◆ The problem
Working through the data below, reproduce word for word the line with "The image size" and every line after it, both ends included, and omit the pictures.

◆ Dataset entries
---------------

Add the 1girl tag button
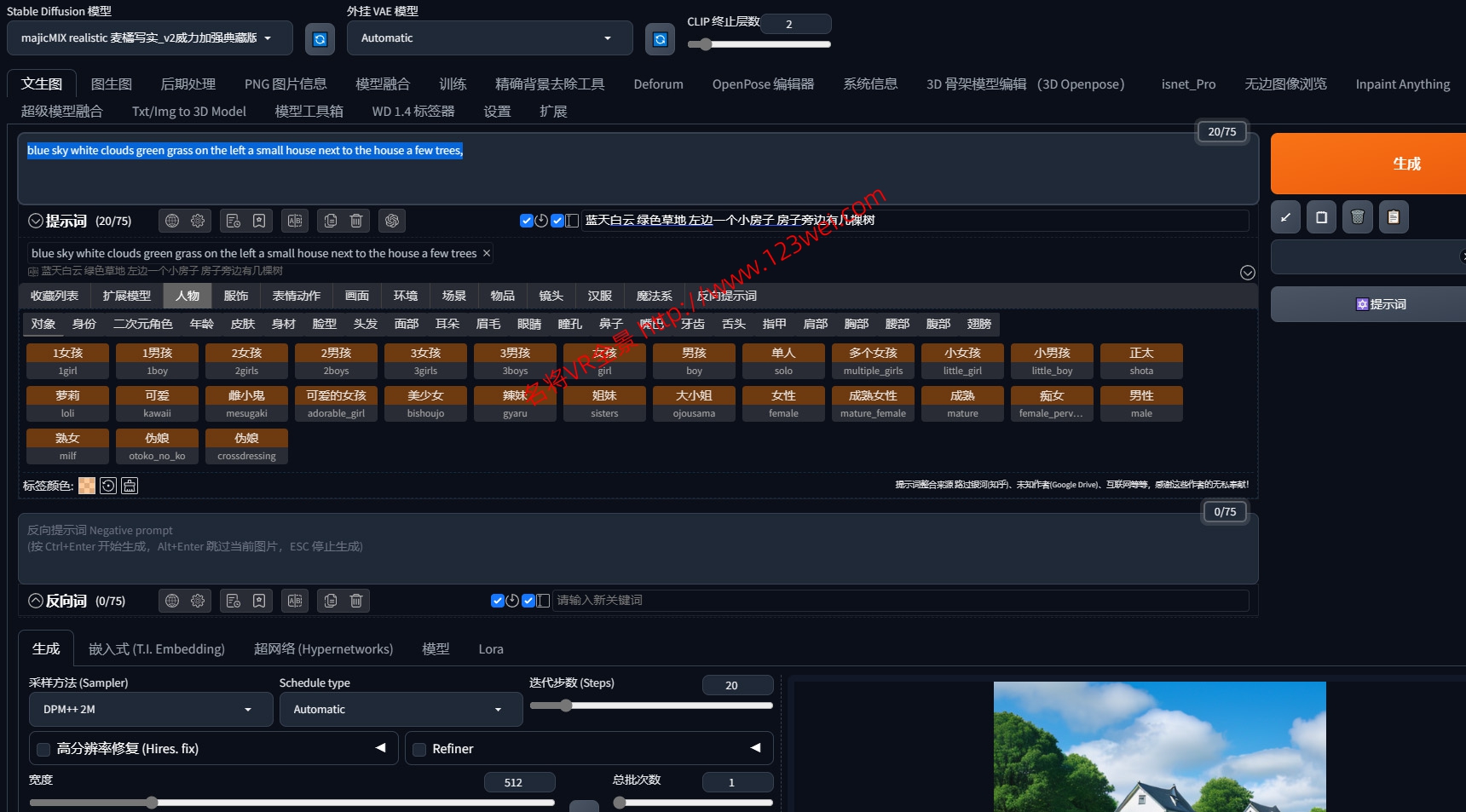Viewport: 1466px width, 812px height. click(67, 361)
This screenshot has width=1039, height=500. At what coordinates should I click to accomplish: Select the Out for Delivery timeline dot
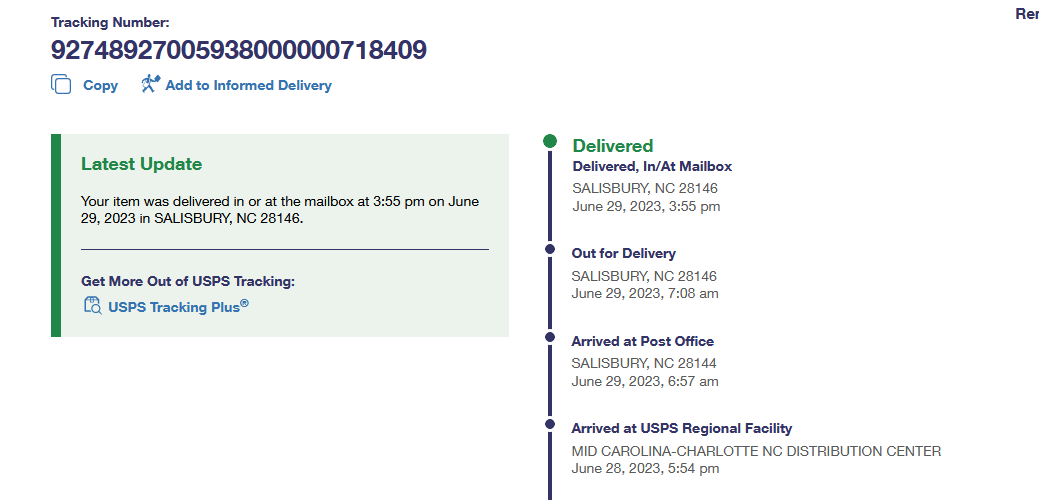(x=550, y=249)
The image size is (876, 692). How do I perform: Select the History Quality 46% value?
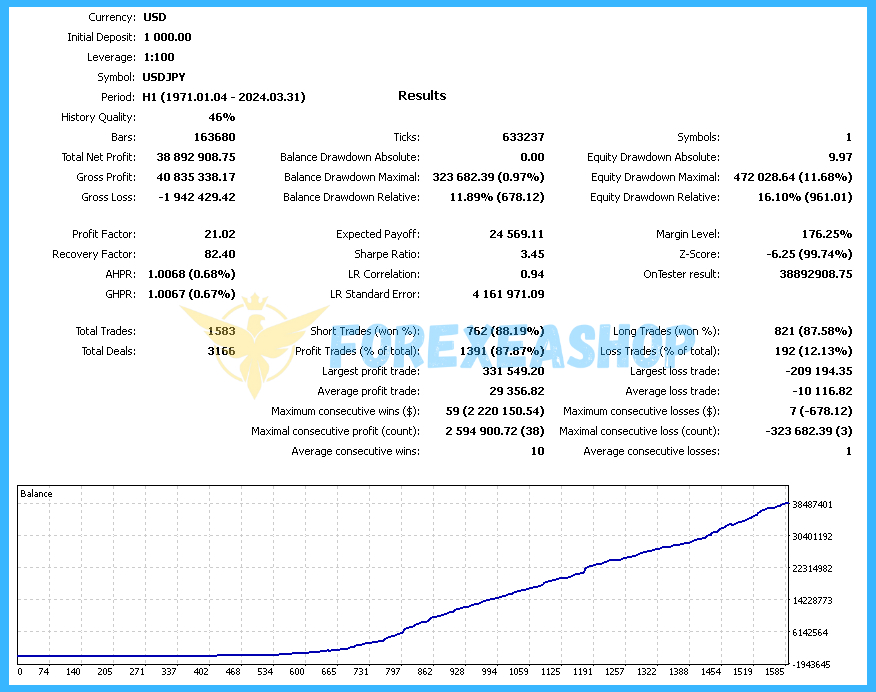pos(222,117)
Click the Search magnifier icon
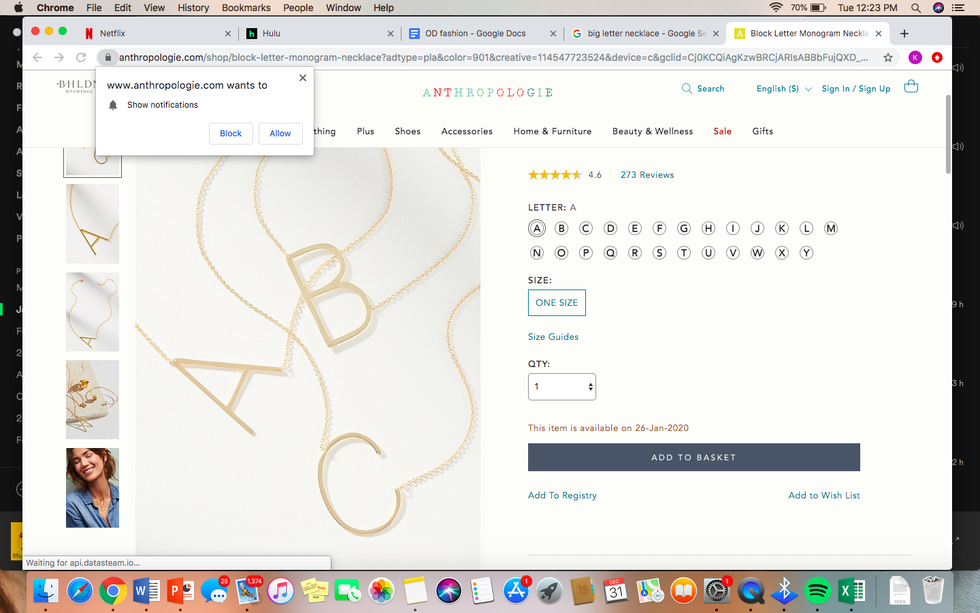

---------------

◆ Task response
The image size is (876, 692). How do I perform: Select the History Quality 46% value?
pos(222,117)
Click the Search magnifier icon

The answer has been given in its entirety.